Chronique de décembre 2016 Opérateur de reliance De la nature des rêves (partie 4)

Plaçant pareillement la relation au centre de leurs préoccupations, certains anthropologues avancent même l’idée selon laquelle le rêve servirait, avant toute chose, à faire du lien !


Puisque les rêves poussent leurs auteurs à se les raconter les uns les autres, ils sont, par essence, créateurs de lien social.

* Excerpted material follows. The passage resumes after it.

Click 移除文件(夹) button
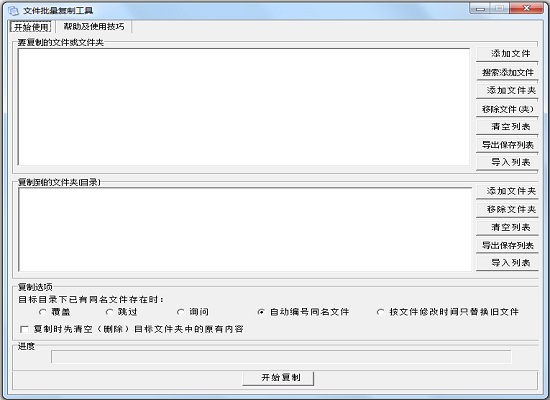Screen dimensions: 550x400 click(x=507, y=109)
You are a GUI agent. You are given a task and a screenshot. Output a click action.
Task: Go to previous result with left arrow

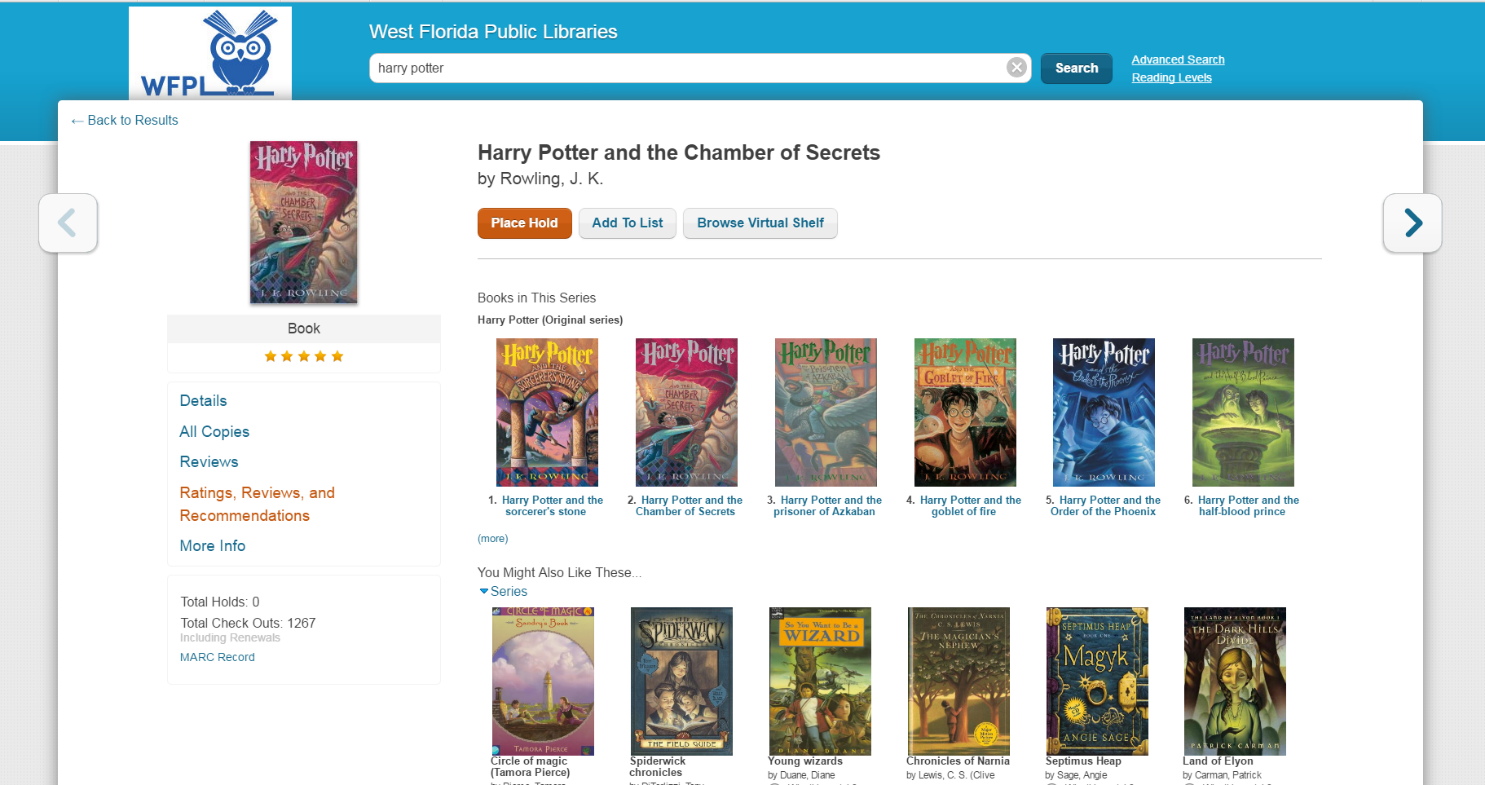(68, 223)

Véritable opérateur de « reliance » (le terme est du psychosociologue belge Marcel Bolle de Balle), le rêve apporterait sa pierre à la régulation sociale, gratifiant les hommes d’un supplément de paix et de « religion » (au sens premier du terme). Ce dont nous avions déjà eu vent, du reste, lors de l’évocation des mœurs pacifiques, et fort civiles, des membres de la tribu malaise des Sénoïs (probablement la dream culture qui a fait l’objet du plus grand nombre d’études).

Au fur et à mesure, une toile invisible se tisse, inévitablement, entre ceux qui ont pour habitude de partager leurs rêves. Créant, de la sorte, une communauté « virtuelle », un sous-groupe officieux, au sein du groupe officiel. Un club privé, dans lequel chacun s’engage à jouer, en alternance, le rôle d’émetteur et de récepteur onirique.

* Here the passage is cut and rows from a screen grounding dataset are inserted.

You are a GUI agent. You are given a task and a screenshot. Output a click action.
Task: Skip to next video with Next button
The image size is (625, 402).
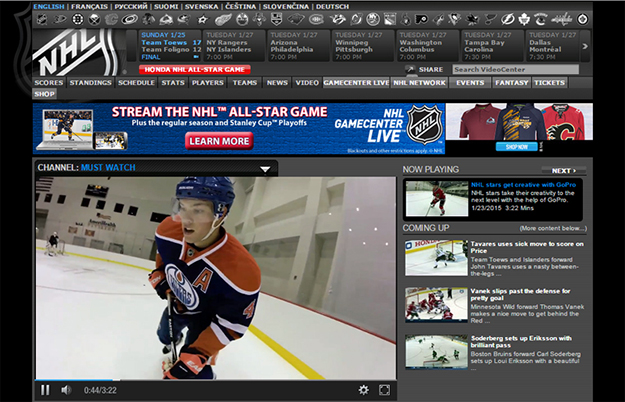click(x=564, y=170)
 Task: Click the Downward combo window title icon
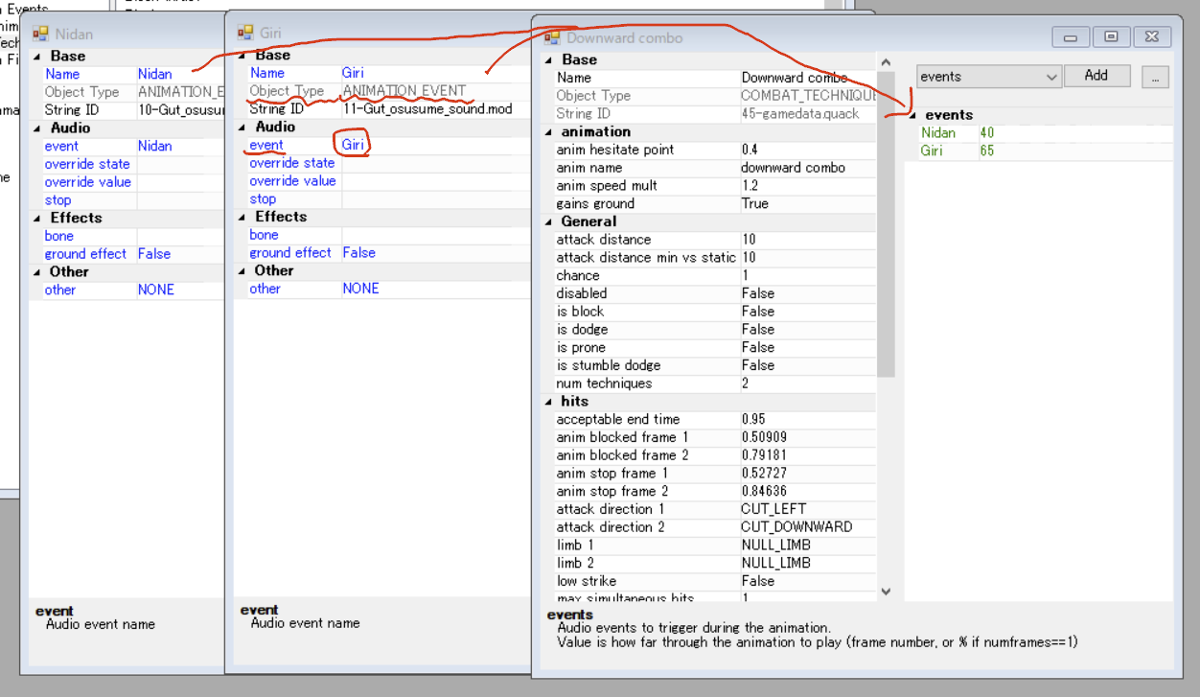(x=552, y=38)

Et voilà, en quelque sorte, comment sont nés les premiers intranets de l’histoire… les ARPANET du rêve ! Quant aux dream cultures — au sein desquelles les rêves se racontent en tribu —, c’est, ni plus moins, internet qu’elles ont inventé… le DWW : Dream Wide Web !

Un internaute du XXIe parlerait d’ego exposition, de selfie et d’intimité dévoilée… tant il est vrai qu’au travers du récit d’un rêve, c’est l’intimité la plus intime qui est livrée aux oreilles indiscrètes de l’auditeur (des auditeurs, dans le cas des dream cultures). Une intimité à ce point intime, qu’elle échappe, le plus souvent, au rêveur lui-même… ce dernier ne sachant jamais, vraiment, ce que son récit trahit de sa personnalité, de ses désirs, de ses souffrances, de ses défenses, etc.

Voilà pourquoi raconter un rêve c’est prendre le risque de voir un jour cette confidence se retourner contre soi ! Cette façon de se rendre vulnérable, d’offrir à l’auditeur « le choix des armes » témoigne de l’immense confiance qui lui est accordée (Confiance que — pour cette raison, précisément — Freud refusa d’accorder à Jung, alors qu’ils voguaient, tous deux, en direction de New York [comme on peut le découvrir dans A Dangerous Method, le film du réalisateur canadien David Cronenberg]).